Humpback Whale Song Shares a Key Pattern With Human Language That Might Make It Easier for the Animals to Learn

A humpback whale breaking the surface of the water.
A humpback whale OperationCetaces

All human languages follow the same pattern: The most common word is used twice as often as the second most common word, three times as often as the third most common word, four times as often as the fourth most common word… and so on.

This statistical rule is called Zipf’s law, and now, an interdisciplinary team of scientists has revealed that humpback whale songs follow the same pattern. In a study published Thursday in the journal Science, researchers suggest this rule might have developed because it makes culturally transmitted communication such as human language—and the songs of humpback whales—easier to learn.

“It strengthens the view that we should be thinking about human language not as a completely different phenomenon from other communication systems but instead think about what it shares with them,” Inbal Arnon, a psychologist at the Hebrew University of Jerusalem and a co-author of the study, tells Scientific American’s Cody Cottier.

How to search for the pattern in humpback whale song, however, wasn’t immediately clear. First, the researchers had to identify the units within the song that would be equivalent to human words. To achieve this, they were inspired by the way babies learn language.

“Speech is continuous, and there are no pauses between words, so infants have to discover word boundaries,” Arnon explains to New Scientist’s James Woodford. “To do this, they use low-level statistical information: Specifically, sounds are more likely to occur together if they are part of the same word. Infants use these dips in the probability that one sound follows another to discover word boundaries.”

For example, children could ultimately identify the distinct words in the phrase “after dinner” by noting that the syllables “ter” and “din” do not usually go together. “If whale song has a similar statistical structure,” Arnon adds to New Scientist, “these cues should be useful for segmenting it as well.”

The researchers used this method to analyze the distribution of these segments in eight years of humpback whale song data collected in New Caledonia in the South Pacific. They plotted the frequency of sounds and word-like sequences—including syllables they describe as “grunt,” “descending high squeak” and “ascending moan”—and realized that humpback whale songs also follow Zipf’s law.

“I’ll never forget the moment that graph appeared, looking just like the one we know so well from human language,” says study co-author Simon Kirby, a cognitive scientist at the University of Edinburgh, to New Scientist. “This made us realize that we’d uncovered a deep commonality between these two species, separated by tens of millions of years of evolution.”

Why would two species both develop communication that follows Zipf’s law? The researchers suggest it might be because it makes that form of communication—whether it’s language or song—easier to pass on to the next generations.

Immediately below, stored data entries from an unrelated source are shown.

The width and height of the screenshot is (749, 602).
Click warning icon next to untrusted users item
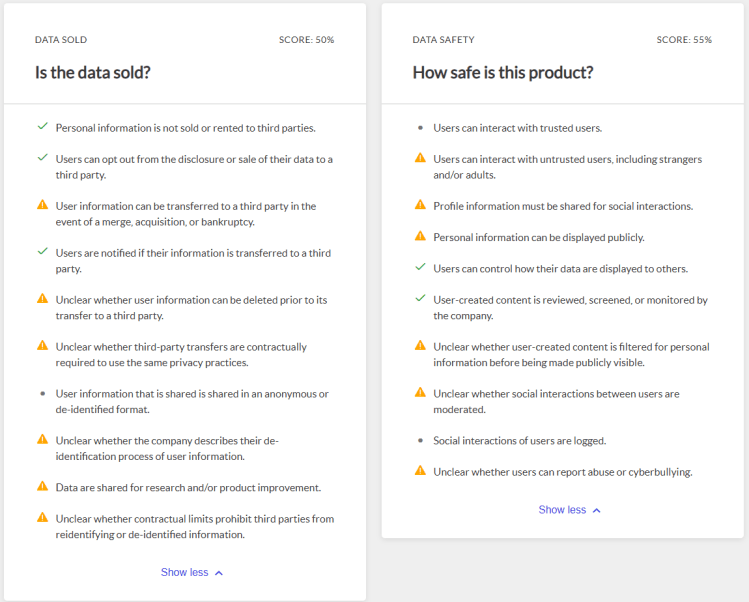pos(420,158)
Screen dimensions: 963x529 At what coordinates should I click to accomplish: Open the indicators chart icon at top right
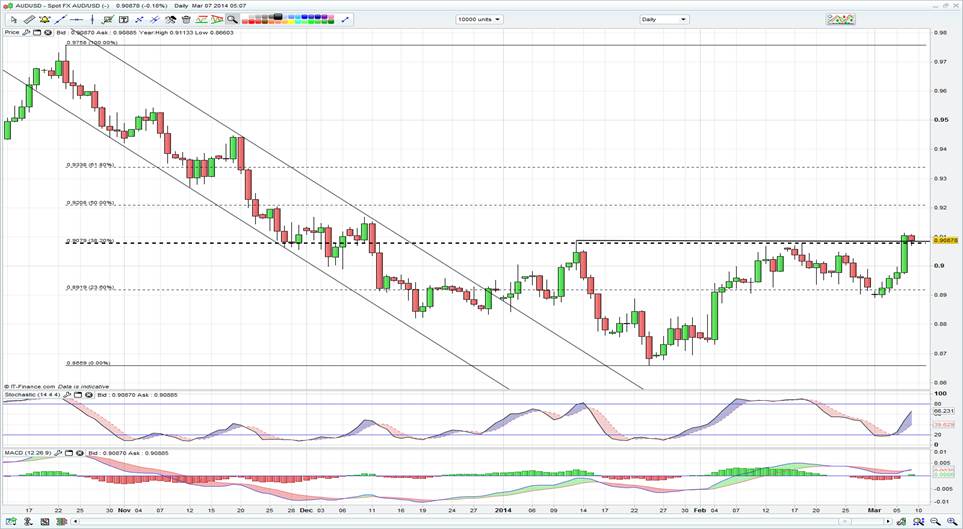840,19
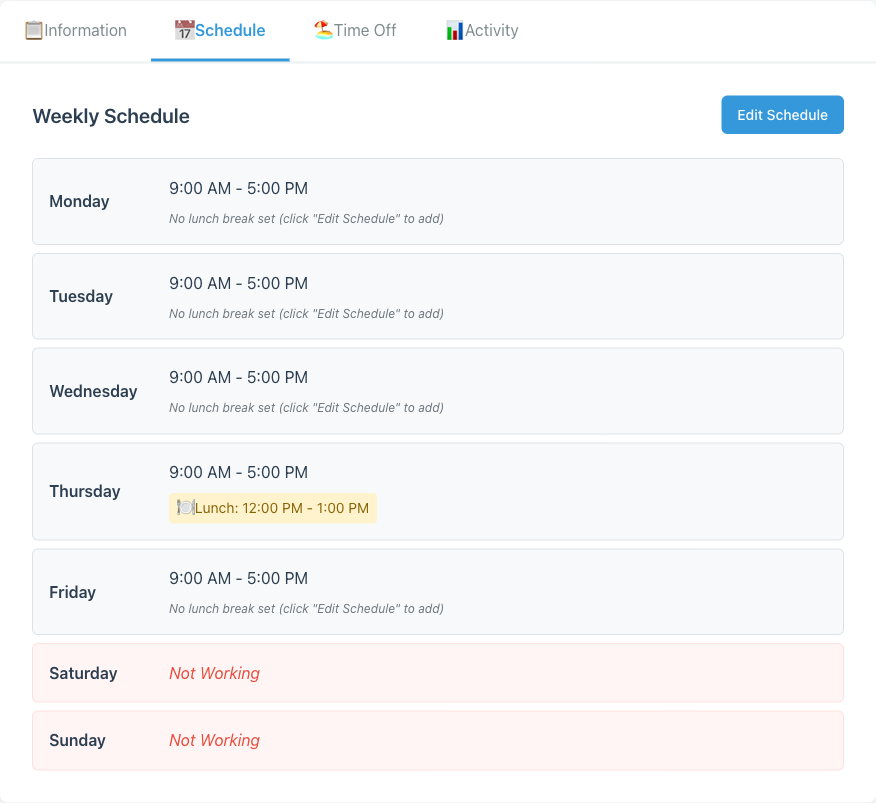This screenshot has height=803, width=876.
Task: Click Thursday's lunch break badge
Action: point(273,508)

The presence of Zipf’s law in humpback whale songs “suggests their communicative behavior has culturally evolved to become easier for novices to learn, echoing how the structure of our languages seems to have evolved to be more learnable by human infants,” Andrew Whiten, a primatologist at the University of St. Andrews in Scotland who was not involved in the study but co-authored an accompanying perspective on it, tells Tim Vernimmen for National Geographic.

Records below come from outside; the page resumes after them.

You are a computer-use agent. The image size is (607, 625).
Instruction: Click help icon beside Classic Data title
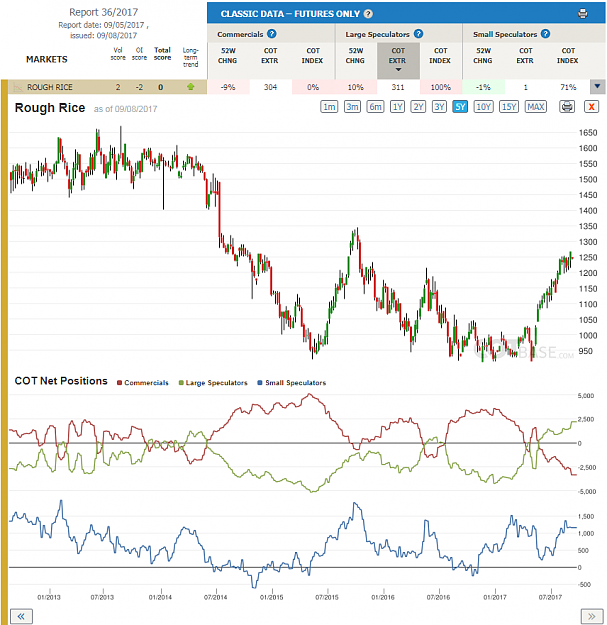368,14
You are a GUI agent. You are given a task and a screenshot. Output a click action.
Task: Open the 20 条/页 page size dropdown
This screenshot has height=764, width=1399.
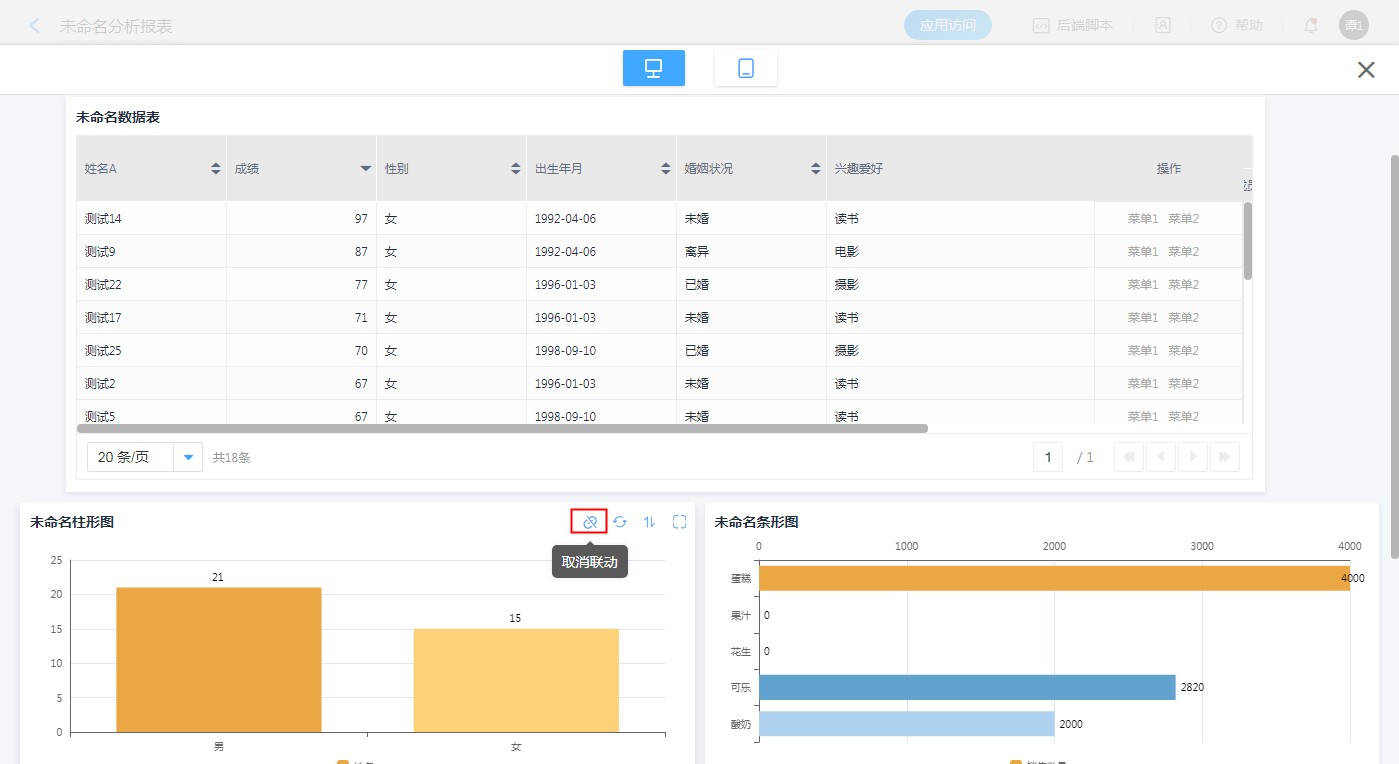(188, 457)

With future research, “we should find these statistical properties in any culturally transmitted system of sequential signaling,” Arnon tells the New York Times’ Emily Anthes. “So, we have bats to look at, we have songbirds to look at, we have elephants, maybe, to look at.”

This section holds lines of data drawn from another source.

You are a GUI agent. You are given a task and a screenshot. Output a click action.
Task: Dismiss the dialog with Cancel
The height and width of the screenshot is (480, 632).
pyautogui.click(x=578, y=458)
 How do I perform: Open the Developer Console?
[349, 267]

In a related paper published Wednesday in the journal Science, Mason Youngblood, a researcher at Stony Brook University, found two other shared features between human language and the vocal communication methods of humpback whales—as well as in several other species of whales and dolphins. One is Menzerath’s law, which says that lengthier sequences (such as a long sentence) usually have smaller components (such as shorter words) when compared to shorter sequences. The other is the brevity law, which holds that more common words tend to be shorter.

Previously, scientists have discovered related patterns in the language of other animals. For instance, jackass penguins—named for their vocalization that resembles a “donkey in distress”—were found in 2020 to follow the brevity law and Menzerath’s law, too.

However, the researchers from the study inspired by babies’ learning emphasized that whale song is not equivalent to human language, namely because it lacks expressive meaning, according to a statement from the University of St. Andrews. On the other hand, humpback whale song could be comparable to human music, which also lacks semantic meaning while still adhering to Zipf’s law.

But that doesn’t make the study less exciting. The new work nevertheless challenges “long held assumptions about the uniqueness of human language, uncovering deep commonalities between evolutionarily distant species,” Kirby says in the statement.